Detailed Description

Complete technical specification and implementation details from the patent document.

The instant application is a continuation application and claims the benefit and priority to the U.S. application Ser. No. 17/364,583, filed on Jun. 30, 2021, which is incorporated by reference in its entirety.

The present disclosure relates generally to the field of virtual meetings. Specifically, the present disclosure relates to systems and methods for

The approaches described in this section are approaches that could be pursued, but not necessarily approaches that have been previously conceived or pursued. Therefore, unless otherwise indicated, it should not be assumed that any of the approaches described in this section qualify as prior art merely by virtue of their inclusion in this section.

Virtual conferencing has become a standard method of communication for both professional and personal meetings. Multiple people often join a virtual conferencing session from a single conference room for work. For personal use, a single household with multiple individuals often initiates a virtual conferencing session with another household with other members of the family. In such scenarios, separating each individual speaker in a room with multiple speakers becomes both a practical and a technical challenge. Such meetings often contain an unknown number of speakers, variability in speaker environments, overlaps in speech from different speakers, unbalanced talk time of individual speakers, and gender variability, all of which make speaker separation and identification during an active conferencing session difficult. Therefore, there is a need for an improved virtual conferencing system that automatically and intelligently separates multiple speakers.

The appended claims may serve as a summary of the invention.

Before various example embodiments are described in greater detail, it should be understood that the embodiments are not limiting, as elements in such embodiments may vary. It should likewise be understood that a particular embodiment described and/or illustrated herein has elements which may be readily separated from the particular embodiment and optionally combined with any of several other embodiments or substituted for elements in any of several other embodiments described herein.

It should also be understood that the terminology used herein is for the purpose of describing concepts, and the terminology is not intended to be limiting. Unless defined otherwise, all technical and scientific terms used herein have the same meaning as commonly understood by those skilled in the art to which the embodiment pertains.

Unless indicated otherwise, ordinal numbers (e.g., first, second, third, etc.) are used to distinguish or identify different elements or steps in a group of elements or steps, and do not supply a serial or numerical limitation on the elements or steps of the embodiments thereof. For example, “first,” “second,” and “third” elements or steps need not necessarily appear in that order, and the embodiments thereof need not necessarily be limited to three elements or steps. It should also be understood that the singular forms of “a,” “an,” and “the” include plural references unless the context clearly dictates otherwise.
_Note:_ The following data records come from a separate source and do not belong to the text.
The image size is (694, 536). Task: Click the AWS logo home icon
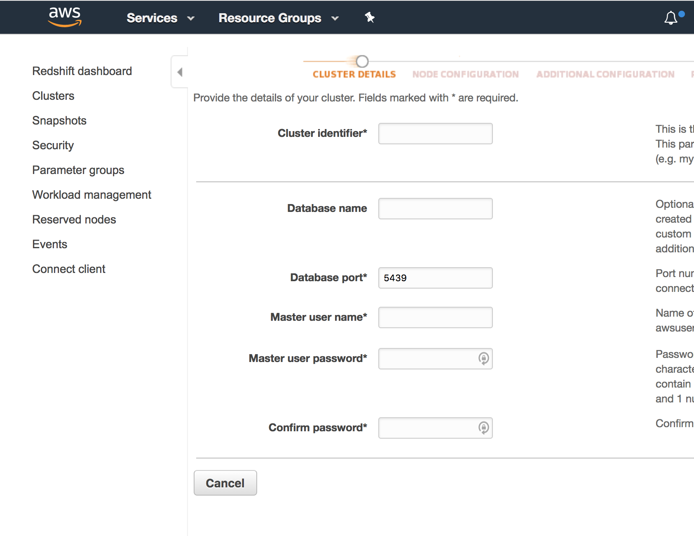65,17
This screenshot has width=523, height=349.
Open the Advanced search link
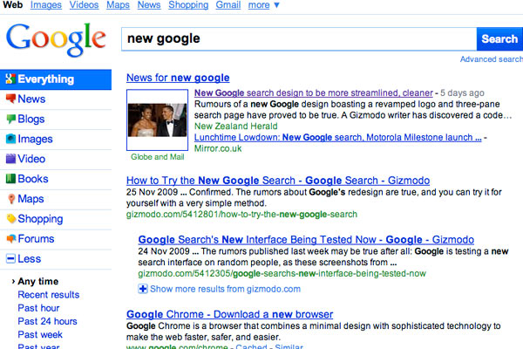point(491,59)
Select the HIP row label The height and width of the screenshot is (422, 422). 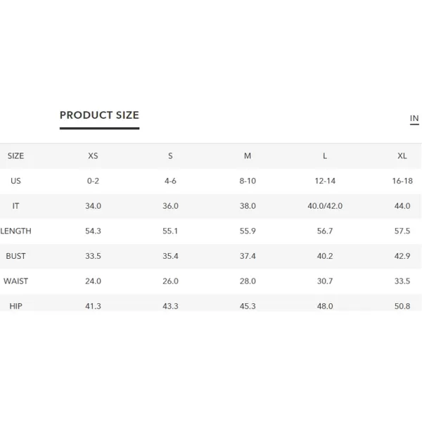(15, 306)
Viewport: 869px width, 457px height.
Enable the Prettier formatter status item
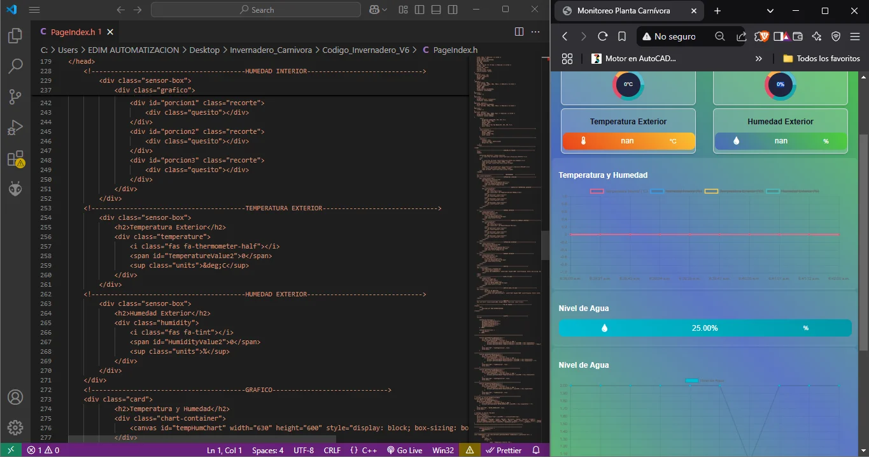point(505,450)
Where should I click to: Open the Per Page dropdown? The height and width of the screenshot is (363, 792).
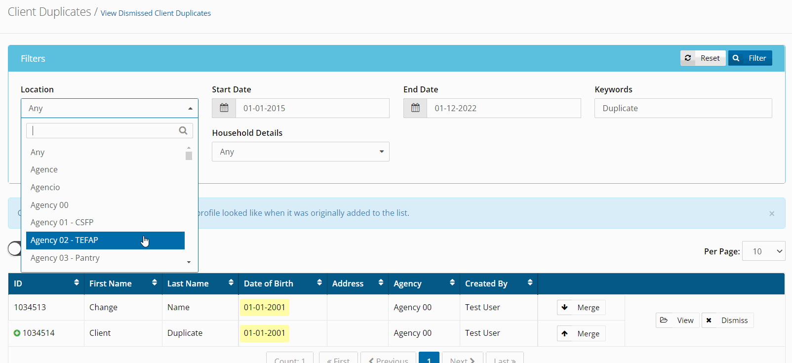(x=763, y=251)
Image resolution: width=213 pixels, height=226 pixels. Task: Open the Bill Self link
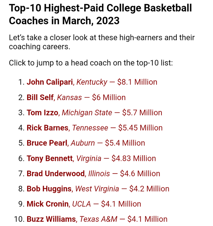[40, 97]
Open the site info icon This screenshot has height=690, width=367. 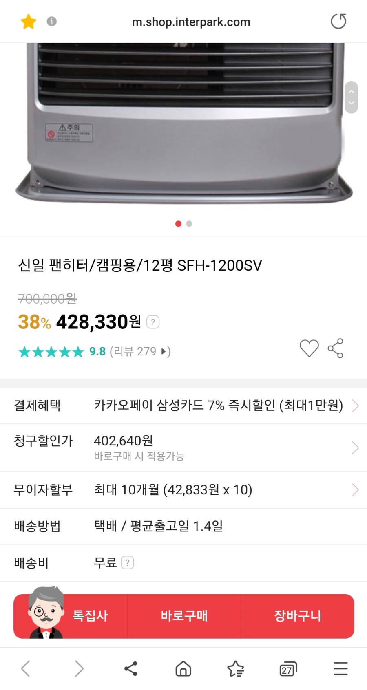[x=52, y=21]
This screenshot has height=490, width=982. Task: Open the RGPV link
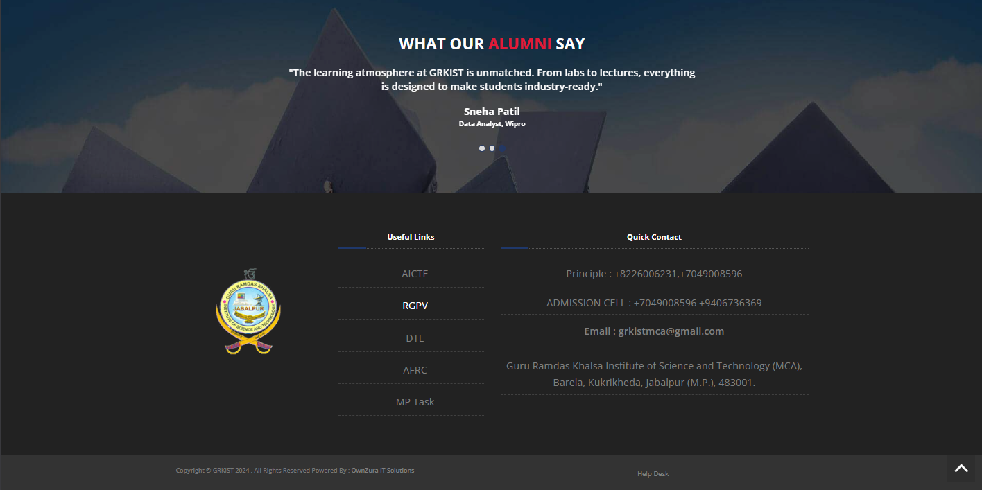click(x=415, y=305)
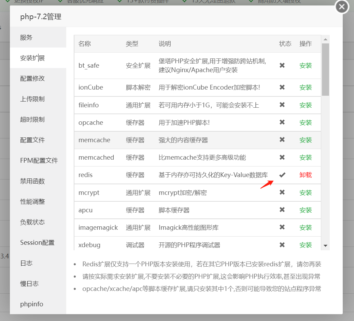Image resolution: width=354 pixels, height=321 pixels.
Task: Click the extension list scrollbar thumb
Action: coord(325,68)
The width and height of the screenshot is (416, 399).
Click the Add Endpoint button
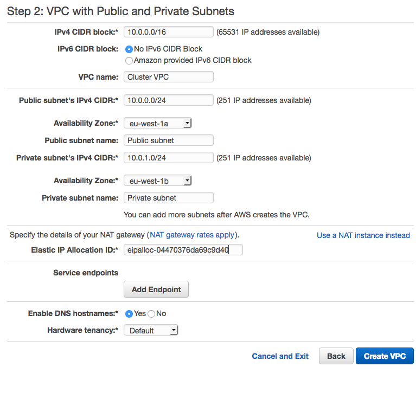click(x=156, y=289)
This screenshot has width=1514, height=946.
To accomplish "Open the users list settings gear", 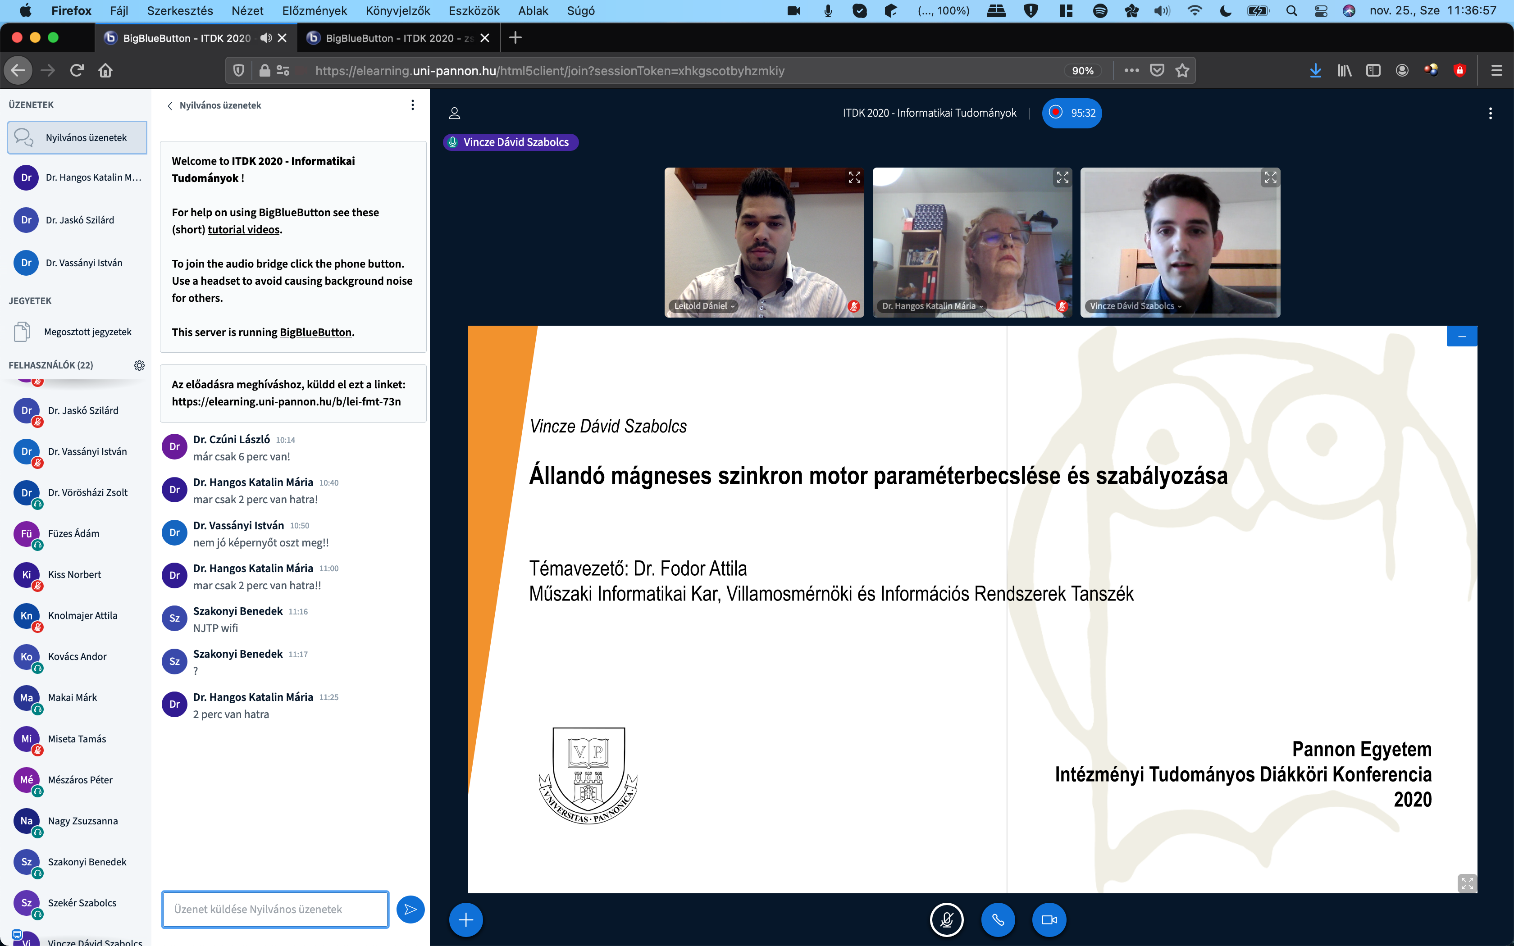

Some portions of the detailed descriptions that follow are presented in terms of procedures, methods, flows, logic blocks, processing, and other symbolic representations of operations performed on a computing device or a server. These descriptions are the means used by those skilled in the arts to most effectively convey the substance of their work to others skilled in the art. In the present application, a procedure, logic block, process, or the like, is conceived to be a self-consistent sequence of operations or steps or instructions leading to a desired result. The operations or steps are those utilizing physical manipulations of physical quantities. Usually, although not necessarily, these quantities take the form of electrical, optical or magnetic signals capable of being stored, transferred, combined, compared, and otherwise manipulated in a computer system or computing device or a processor. These signals are sometimes referred to as transactions, bits, values, elements, symbols, characters, samples, pixels, or the like.

It should be borne in mind, however, that all of these and similar terms are to be associated with the appropriate physical quantities and are merely convenient labels applied to these quantities. Unless specifically stated otherwise as apparent from the following discussions, it is appreciated that throughout the present disclosure, discussions utilizing terms such as “storing,” “determining,” “sending,” “receiving,” “generating,” “creating,” “fetching,” “transmitting,” “facilitating,” “providing,” “forming,” “detecting,” “processing,” “updating,” “instantiating,” “identifying”, “contacting”, “gathering”, “accessing”, “utilizing”, “resolving”, “applying”, “displaying”, “requesting”, “monitoring”, “changing”, “updating”, “establishing”, “initiating”, or the like, refer to actions and processes of a computer system or similar electronic computing device or processor. The computer system or similar electronic computing device manipulates and transforms data represented as physical (electronic) quantities within the computer system memories, registers or other such information storage, transmission or display devices.

A “computer” is one or more physical computers, virtual computers, and/or computing devices. As an example, a computer can be one or more server computers, cloud-based computers, cloud-based cluster of computers, virtual machine instances or virtual machine computing elements such as virtual processors, storage and memory, data centers, storage devices, desktop computers, laptop computers, mobile devices, Internet of Things (IoT) devices such as home appliances, physical devices, vehicles, and industrial equipment, computer network devices such as gateways, modems, routers, access points, switches, hubs, firewalls, and/or any other special-purpose computing devices. Any reference to “a computer” herein means one or more computers, unless expressly stated otherwise.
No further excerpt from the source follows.